So, he sets his gaze in the distance. He doesn’t know why he feels the need to go this way, but his pedes don’t waver when he does. Unpracticed in all ways, but even still, B-127 moves with purpose.

He is small, he is new, and B-127 is alone.

***

There is not much else to do but walk, his grace growing with each ill-planned step or tumble he takes. It is a large planet, and B-127 gets the distinct feeling it should shine with proud glory. Instead, he finds rusted ground and devoid hollows. The lonely canvas of his homeworld slowly populates with thick plumes of smoke, and buildings that raze into the sky. B-1 ponders whether he could touch a star, were he to climb to the top.

New warnings pop into his HUD, and B-127 discovers he has been moving for a very long time. The stars are back, but they don’t seem to shine with the same excitement as before. Dimmer in the smog of the settlement he has found. His Energon has dipped below an acceptable level for the very first time, and B-127 discovers that to be very uncomfortable. Warnings of an essential recharge flash across his vision, but for the first time, B-1 blinks them away. His specs are efficient, even as a small new spark with limited access to his frame.

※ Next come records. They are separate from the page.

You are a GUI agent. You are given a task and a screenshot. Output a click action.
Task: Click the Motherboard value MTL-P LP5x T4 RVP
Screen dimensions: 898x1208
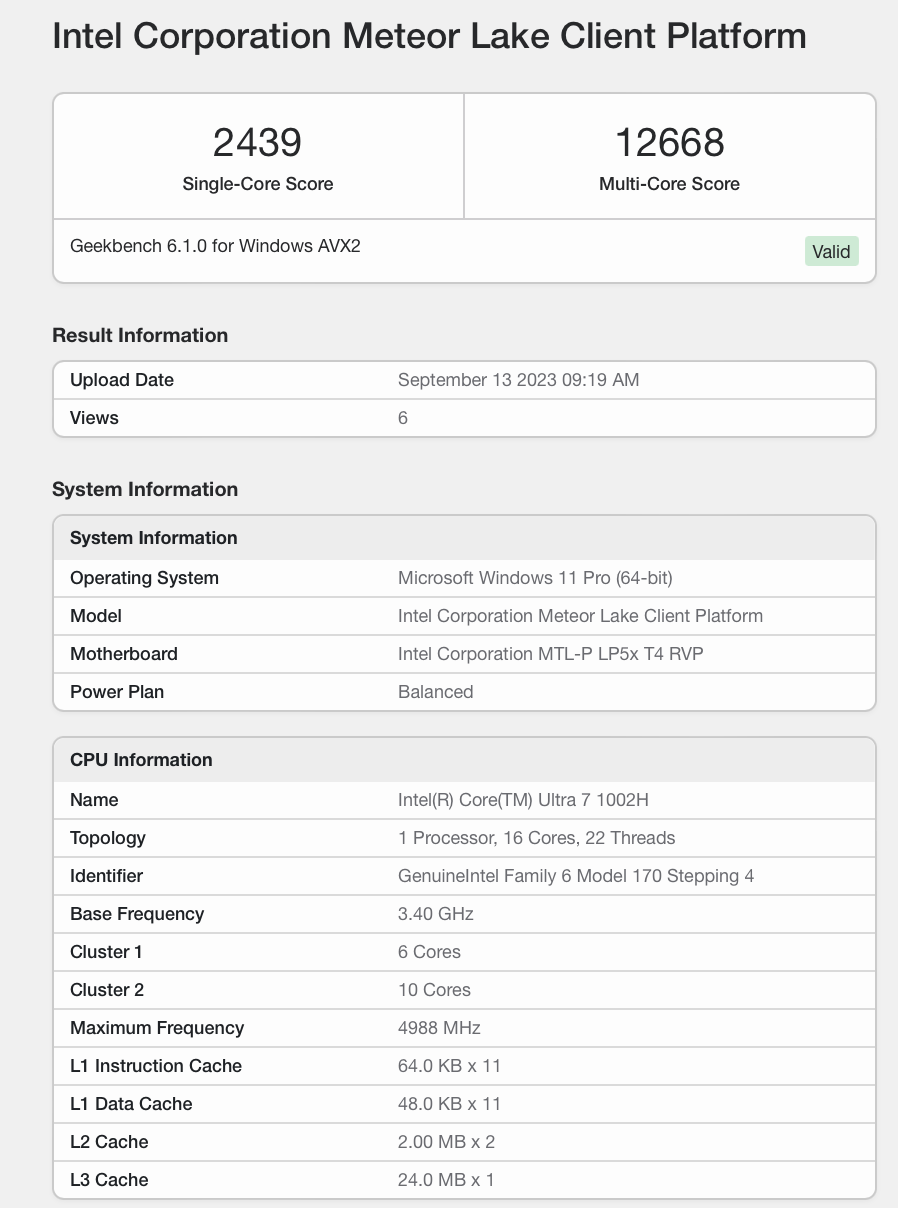click(x=555, y=654)
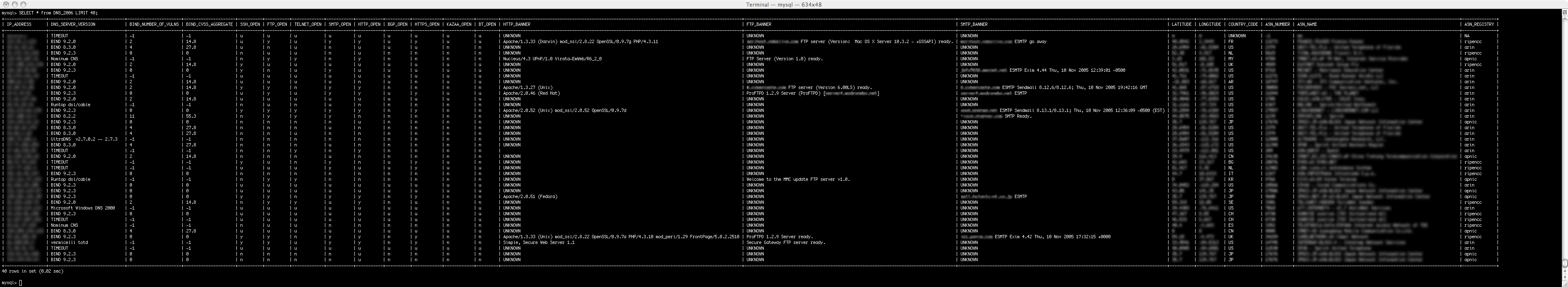
Task: Click the HTTP_BANNER column header
Action: pos(516,24)
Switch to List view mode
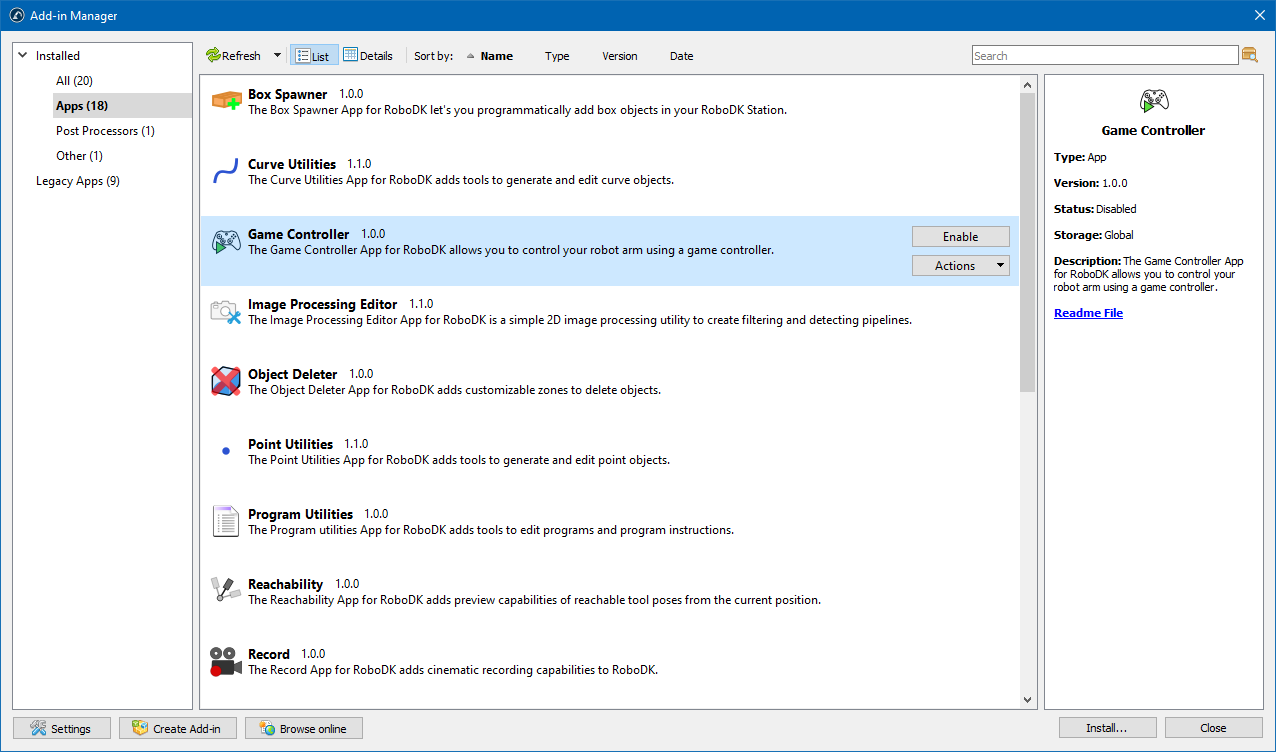1276x752 pixels. 313,56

And in his walk alone, B-1 deduces that if he wants Energon, he will need to find it on his own. This “recharge” will have to come later. That’s fine, B-127 enjoys finding things, probably. He is pretty sure he does.

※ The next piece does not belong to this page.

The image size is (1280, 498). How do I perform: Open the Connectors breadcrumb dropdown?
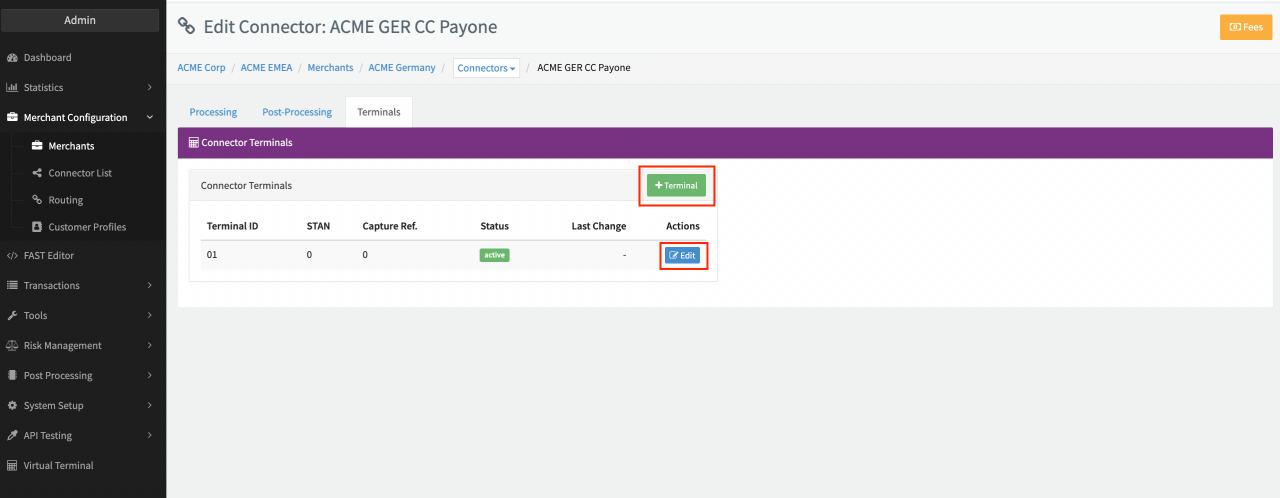tap(486, 68)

The settlement is large, but abandoned, B-127 is unsure of what to make of it. His legs creak with overuse, but he pushes them to continue searching. Destroyed buildings and debris clutter the area and B-127 finds several deposits of old and corroded Energon. Some are large puddles, while some are more dribbled across the rubble, all slowly evaporating over time. B-1’s logic center instructs that he should not try and intake this Energon, despite his rather furious curiosity.

Though tired and a tad peeved that the stars don’t shine as bright here, B-1 inspects all the intact buildings he can with a certain astonishment, cataloging everything he can even if his infodex cannot provide him with a definition. B-1 thinks that he likes to learn, very much. And though alone, this is all so new and exciting, any stimuli to keep him occupied is a joy.

This excitement screeches to a halt in one, spark-shuddering moment.

It is in one of the last doorways he can access that he sees it. The light is dim through the rusted holes in the walls, but B-1’s optics catch it immediately regardless.

A stiff, clawed servo reaches for the ceiling, frozen in place beyond a collection of rubble. B-127 freezes, a new emotion flushing through his processor and down to his pedes. Fear. His infodex does not have to define it for him, B-127 simply knows. This word needs no introduction. His finials pull sharply back.

He hasn’t met another Cybertronian before. He wishes to believe that he would be treated well, were he to meet another of his kind, but, well. The destruction and disarray of the planet had to come from somewhere, and B-127 is learning that he is observant – and he has observed much, though he has barely been online two solar cycles.

But, perhaps, they may appreciate his paint more than the morning light or the stars have.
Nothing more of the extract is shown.